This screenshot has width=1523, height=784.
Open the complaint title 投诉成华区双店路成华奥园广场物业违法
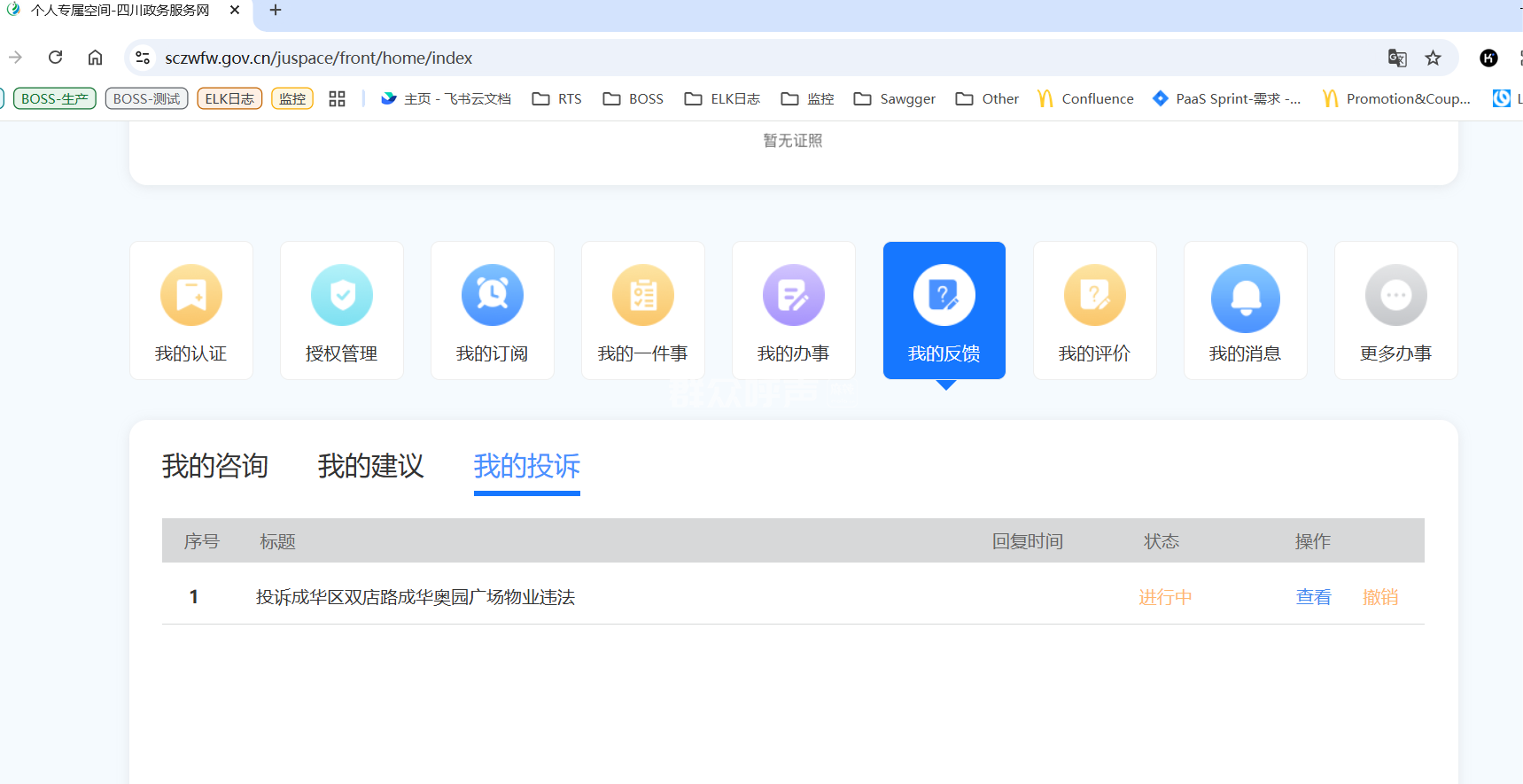pos(416,597)
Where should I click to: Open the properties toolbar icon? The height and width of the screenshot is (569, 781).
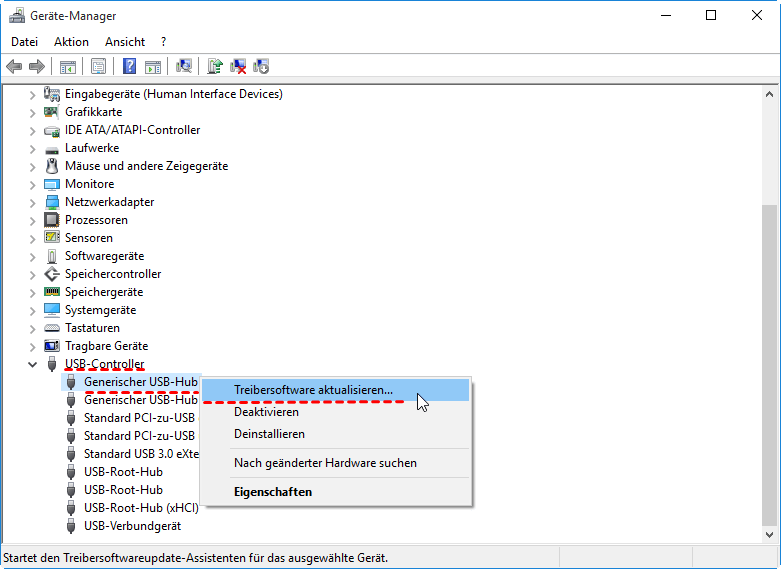(x=99, y=67)
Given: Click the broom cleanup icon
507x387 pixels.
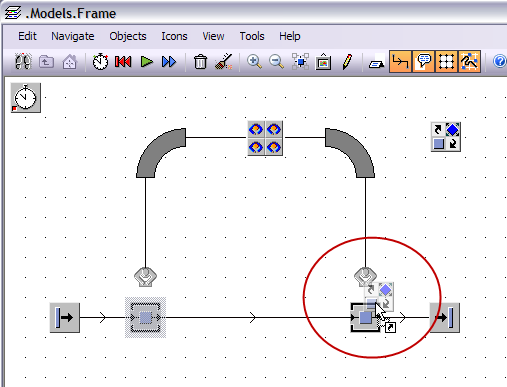Looking at the screenshot, I should click(x=223, y=62).
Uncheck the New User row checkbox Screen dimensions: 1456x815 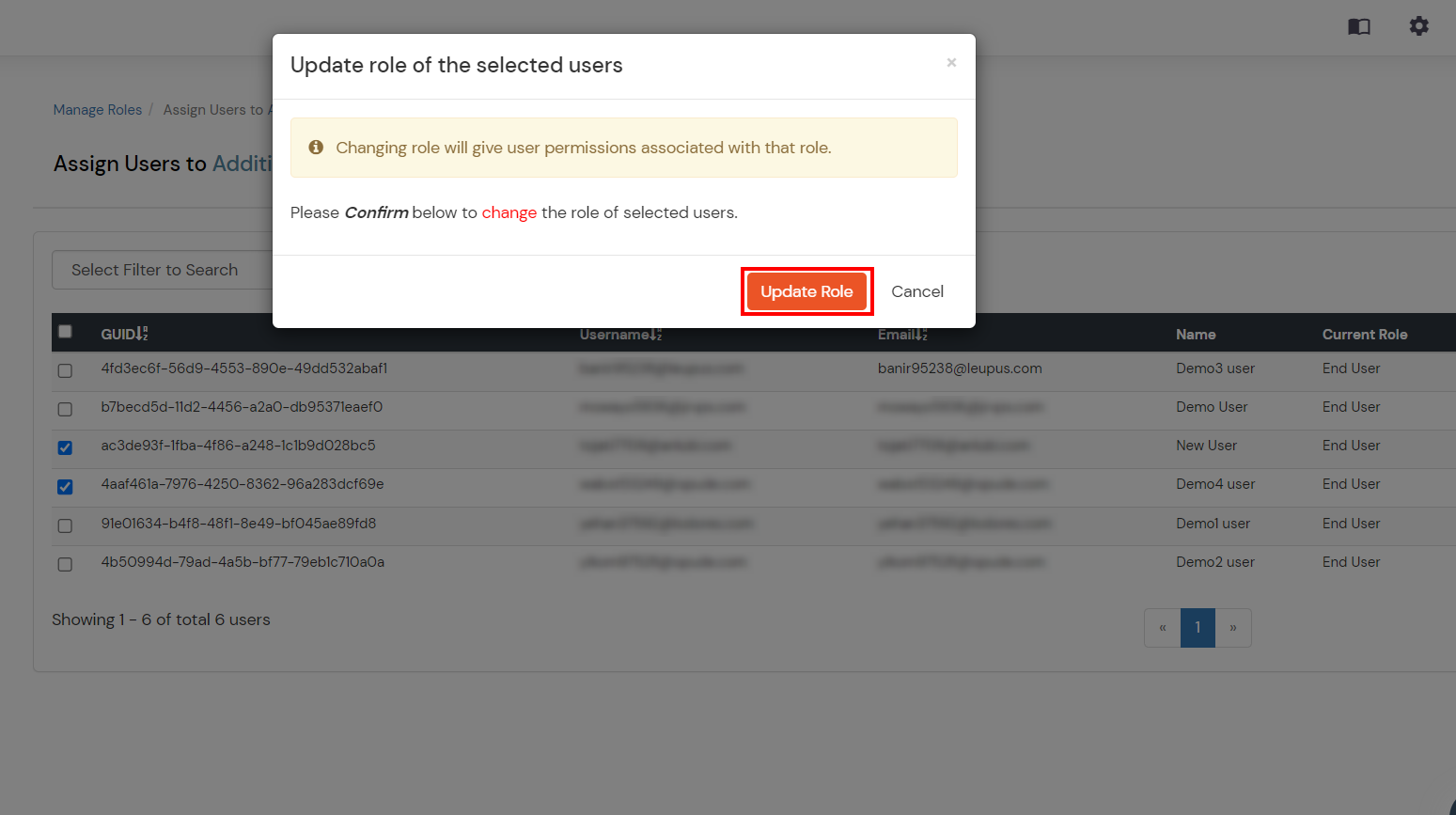(x=65, y=447)
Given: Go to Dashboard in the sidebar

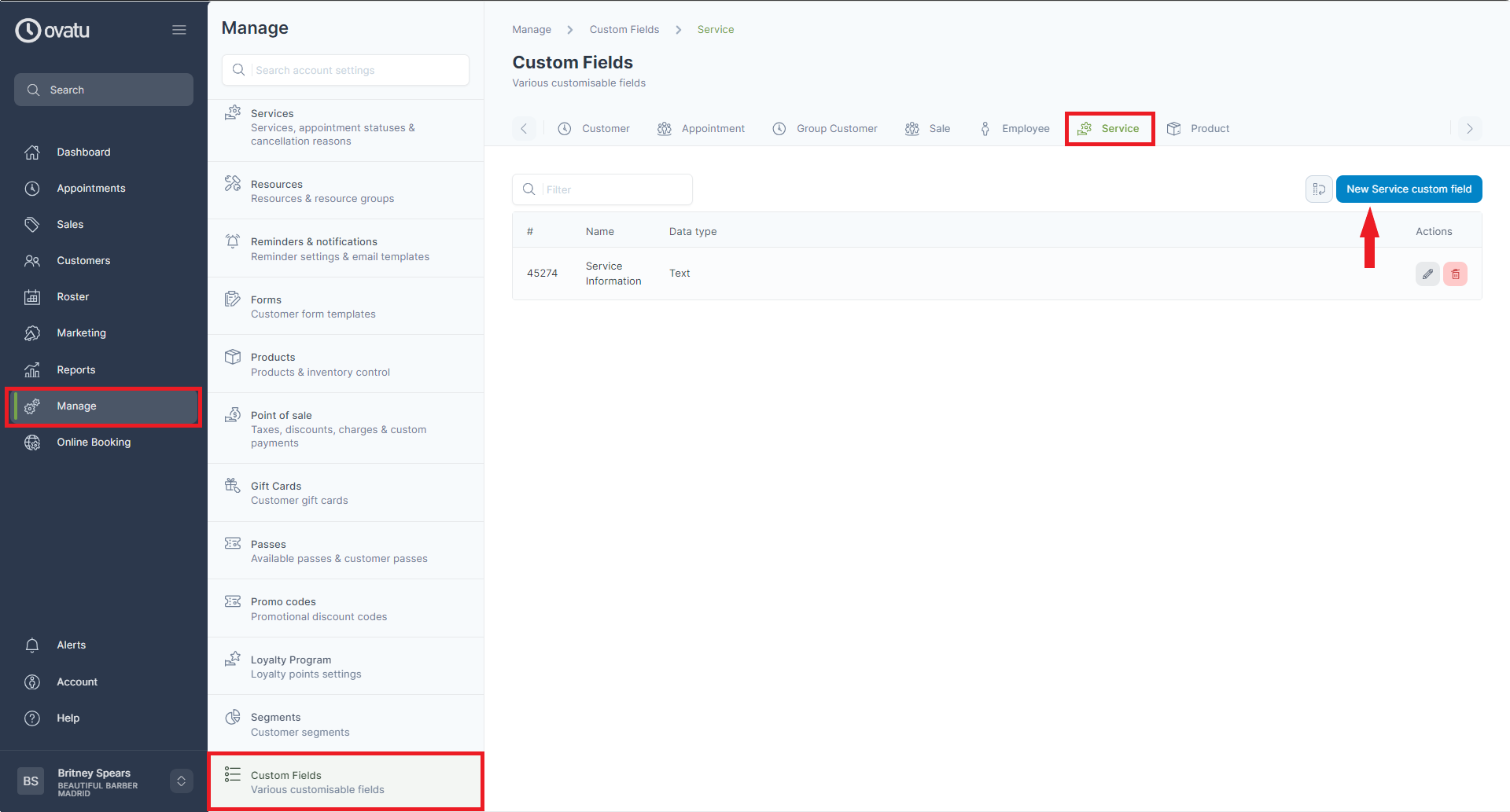Looking at the screenshot, I should point(83,152).
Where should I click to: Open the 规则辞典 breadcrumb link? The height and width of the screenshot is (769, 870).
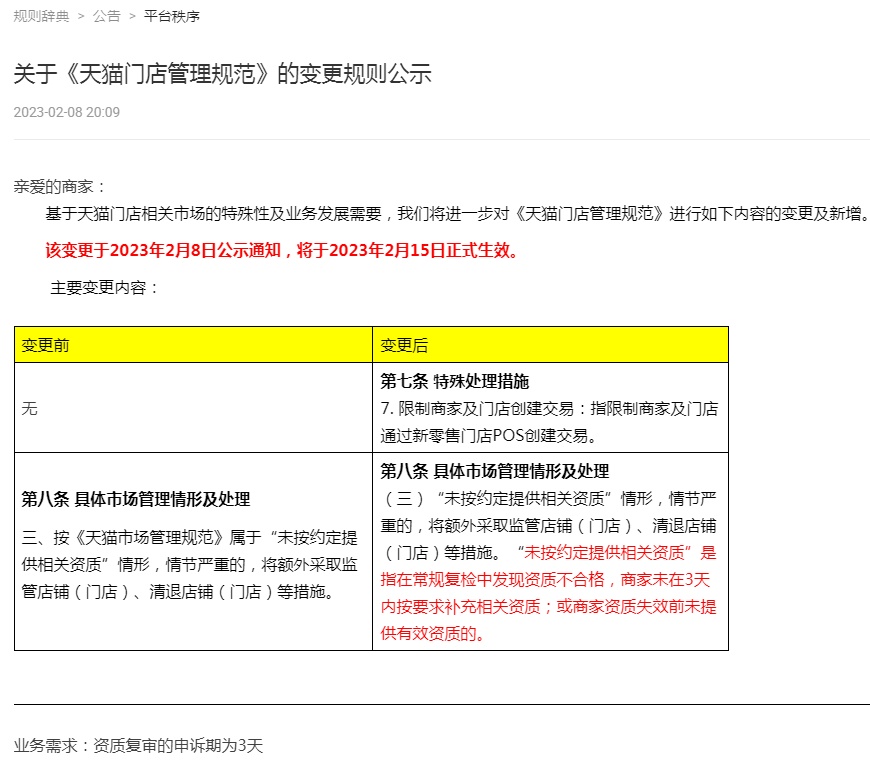coord(41,16)
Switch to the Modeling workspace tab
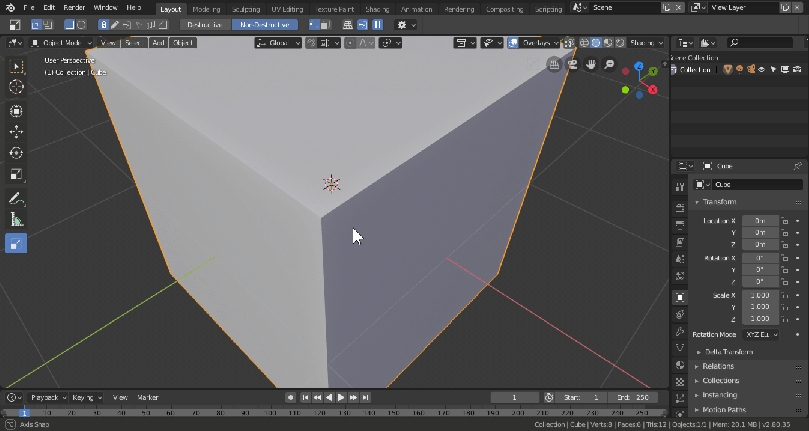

### ACTIVITY:
Produce an exact copy of the lines from the line containing "Given: Go to Dashboard in the sidebar" through the last line of the records, with no pictures and no other text.

### THE COMPLETED TASK:
Given: Go to Dashboard in the sidebar

Looking at the screenshot, I should point(83,152).
Where should I click to: Open the 规则辞典 breadcrumb link? The height and width of the screenshot is (769, 870).
coord(41,16)
Switch to the Modeling workspace tab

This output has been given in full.